Как раз этого рода женственность неминуемо должна была тронуть сердце такого одинокого и нелюдимого подростка, как я. Женственность, так сказать, нормативная. Все три были в длинных черных платьях, которые подчеркивали полную округлость груди, скульптурную форму бедер, но, главное, – прежде чем, гладко сбежав по ногам, лечь изящными складками, ткань легким намеком обрисовывала живот. Стыдливая чувственность чуть выпуклого треугольника заворожила меня…

Да, их красота была именно такой, какую юный мечтатель, физически еще невинный, может без конца представлять себе в эротических сценах собственного сочинения. "Классический" женский образ. Воплощение отвлеченной женственности. Идеал возлюбленной. Во всяком случае, мне они виделись именно в таком свете, эти три элегантные красавицы с большими подтененными тушью глазами, в огромных шляпах с темными бархатными лентами, в том ореоле старины, что представляется нам в портретах людей минувших поколений знаком некоей наивности, естественной чистоты, которой недостает нашим современникам и которая трогает нас и внушает доверие.

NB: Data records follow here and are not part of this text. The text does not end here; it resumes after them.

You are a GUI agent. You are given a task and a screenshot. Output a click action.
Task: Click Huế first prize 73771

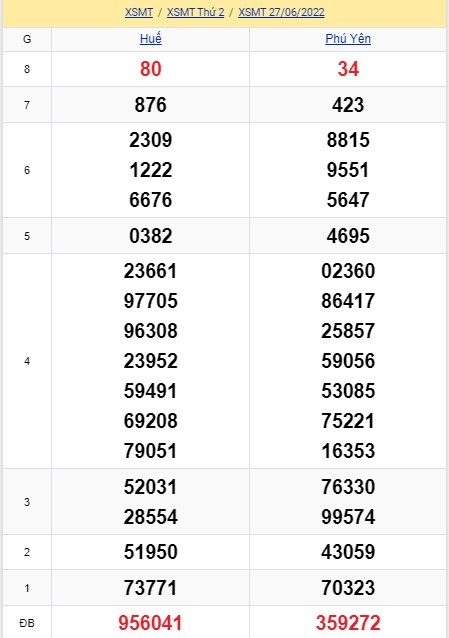[151, 588]
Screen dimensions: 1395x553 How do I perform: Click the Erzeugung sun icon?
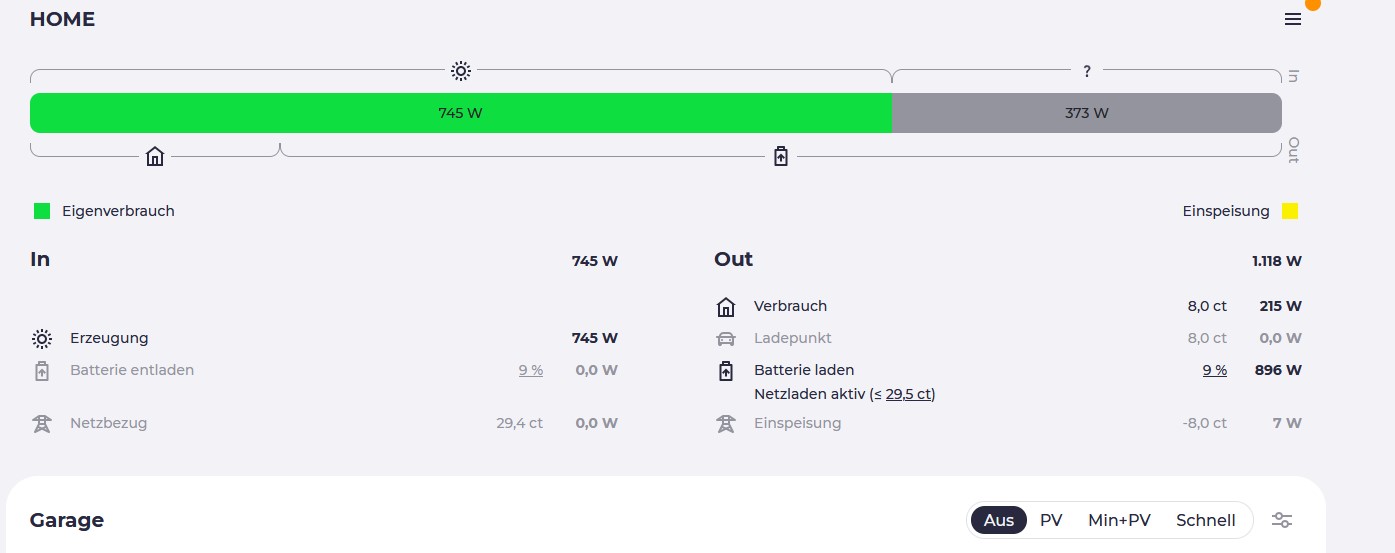coord(42,339)
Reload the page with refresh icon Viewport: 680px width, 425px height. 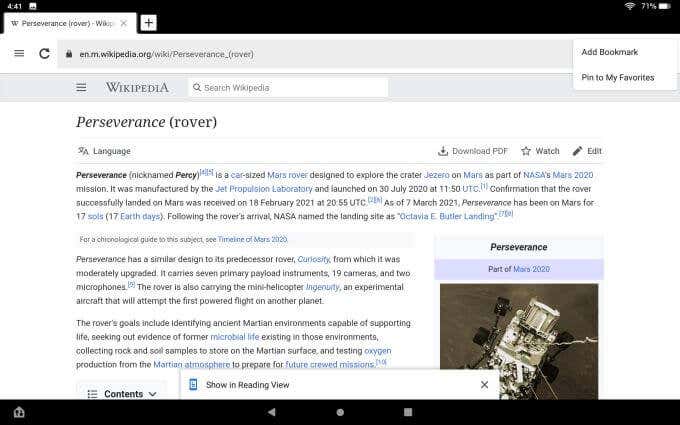[44, 53]
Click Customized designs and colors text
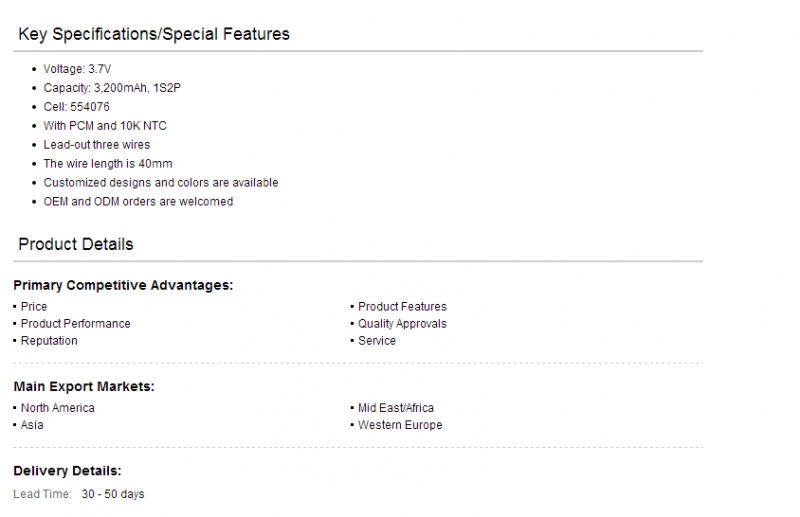The image size is (800, 517). point(161,182)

На самом деле больше всего меня восхитила полнота совпадения: моя неопытность в любовных делах взывала именно к Женщине как таковой, женщине, еще лишенной всякой плотской индивидуальности, которую зрелое желание сумело бы распознать в ее теле.

Я всматривался в них, и мне все больше становилось не по себе. Их тела были мне недоступны. О, дело было вовсе не в физической невозможности встречи. Мое эротическое воображение давно уже научилось обходить подобные препятствия. Я закрывал глаза – и видел моих прекрасных незнакомок нагими. Подобно химику, я мог посредством научного синтеза воспроизвести их плоть из простейших элементов: увесистое бедро женщины, которую как-то прижало ко мне в переполненном автобусе, все обнаженные, виденные на картинах. И даже мое собственное тело! Да, несмотря на табу, которому подлежала у меня на родине нагота, тем более женская, я бы сумел осязаемо воссоздать упругость груди или шелковистость бедра.

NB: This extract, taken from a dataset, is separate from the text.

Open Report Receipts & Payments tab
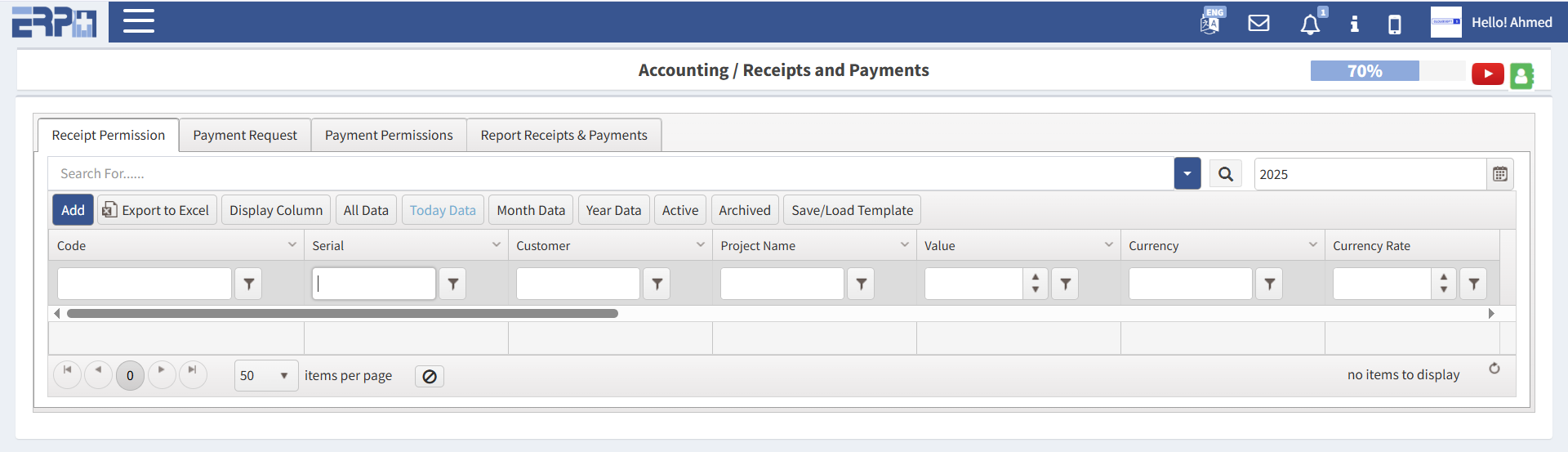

Нет, три красавицы были недоступны по-иному… Когда я попробовал воскресить время, в котором они жили, память моя тут же заработала. Я вспомнил и Блерио, который примерно в те годы перелетел Ла-Манш на своем моноплане, и Пикассо, писавшего "Барышень из Авиньона". Голова гудела от какофонии исторических фактов. Но три женщины оставались неподвижными, неодушевленными – три музейных экспоната под этикеткой "Модницы Прекрасной эпохи в садах Елисейских полей". Тогда я попытался приблизить их к себе, сделать своими воображаемыми любовницами. Посредством вышеупомянутого эротического синтеза я смоделировал их тела – они двигались, но как-то деревянно, будто спящие летаргическим сном, которых одели, поставили на ноги и выдают за бодрствующих. И вдобавок, словно чтобы обострить это впечатление безжизненности, мой дилетантский синтез вытянул из памяти картину, от которой меня передернуло: голая, обвислая грудь – мертвая грудь старухи-пьяницы, виденная однажды на вокзале. Я затряс головой, отгоняя это тошнотворное видение.

Значит, оставалось довольствоваться музеем, населенным мумиями, восковыми фигурами под этикетками "Три модницы", "Президент Фор и его возлюбленная", "Старый воин в северной деревне"… Я закрыл чемодан.

Облокотясь о перила балкона, я рассеянно глядел в прозрачную золотистую даль степного вечера.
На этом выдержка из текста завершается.